§ **Task objective**
Copy the passage of the table-joining instructions below word for word, from "Please refer to" up to and including "of a relationship.".

§ **Document**
Please refer to the [textbook's discussion of ER diagrams](https://jkropko.github.io/surfing-the-data-pipeline/ch6.html#entity-relationship-diagrams) as you complete this problem.

For each of the following pairs of tables, write
1. Which column or columns the tables should be joined on
2. A description of your reasoning, in plain language, for whether each table matches to one or many rows in the other
3. Whether there is a one-to-one, one-to-many, many-to-one, or many-to-many relationship between the tables
4. Write the database markup language (DBML) code to represent this kind of a relationship. 

If we are connecting two tables named `table_a` and `table_b` on a column named `joincolumn` in each table, then the DBML syntax is 

* `Ref: table_a.joincolumn - table_b.joincolumn` if the relationship from `table_a` to `table_b` is one-to-one

* `Ref: table_a.joincolumn < table_b.joincolumn` if the relationship from `table_a` to `table_b` is one-to-many

* `Ref: table_a.joincolumn > table_b.joincolumn` if the relationship from `table_a` to `table_b` is many-to-one

* `Ref: table_a.joincolumn <> table_b.joincolumn` if the relationship from `table_a` to `table_b` is many-to-many

If there are multiple columns that must be joined on, provide the DBML code for each of these columns.

§ **Provided material**
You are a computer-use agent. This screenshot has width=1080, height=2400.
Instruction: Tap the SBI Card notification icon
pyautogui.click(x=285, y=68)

§ **Exercise output**
Please refer to the [textbook's discussion of ER diagrams](https://jkropko.github.io/surfing-the-data-pipeline/ch6.html#entity-relationship-diagrams) as you complete this problem.

For each of the following pairs of tables, write
1. Which column or columns the tables should be joined on
2. A description of your reasoning, in plain language, for whether each table matches to one or many rows in the other
3. Whether there is a one-to-one, one-to-many, many-to-one, or many-to-many relationship between the tables
4. Write the database markup language (DBML) code to represent this kind of a relationship.